Leonardtown, MD – Moody’s Investors Service has assigned an Aa2 rating to St. Mary’s County’s $25 million Consolidated Public Improvement Bonds, Series 2016. The announcement comes on the day when commissioners voted to approve the sale of the bonds. In its report Moody’s also affirmed the Aa2 rating on the county’s $32.6 million of general obligation (GO) debt outstanding. The firm revised the county’s outlook to positive.
The agency’s attributes the rating to “the county’s sizeable and stable tax base,” anchored by NAS Patuxent River, above average resident wealth levels, health reserves, liquidity supported by formal fiscal policies, and low debt and pension burdens.

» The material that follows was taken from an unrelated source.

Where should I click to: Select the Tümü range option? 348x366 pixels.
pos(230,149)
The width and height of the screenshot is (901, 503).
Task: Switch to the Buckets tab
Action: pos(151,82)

“I’m very excited that we’ve received a second positive rating in as many weeks,” said Jeannett Cudmore, Chief Financial Officer. “This is an indication that our conservative fiscal policies continue to serve us well as we continue down a somewhat uncertain fiscal path.” One week ago Fitch affirmed the county’s AA+ rating on the same debt.
Moody’s decision to revise its rating outlook reflects the county’s stable technology-based local economy which will “likely continue to experience growth given further development within the technology sector as well as other industries.” The firm also pointed to the county’s plan to rebuild reserves given a change from cash-funding pay-go capital projects to issuing debt.
The agency says the county’s rating could receive an upgrade if reserves increased as a result of the reduction of pay-go capital projects and continued growth in the tax base.
“This ratings report comes as very good news as we prepare to place $25 million in bonds on the market,” said Commissioner President Randy Guy. “We were very encouraged during our meeting with Moody’s in early June and believe our fiscal policies will continue to reap rewards for the citizens of St. Mary’s County.”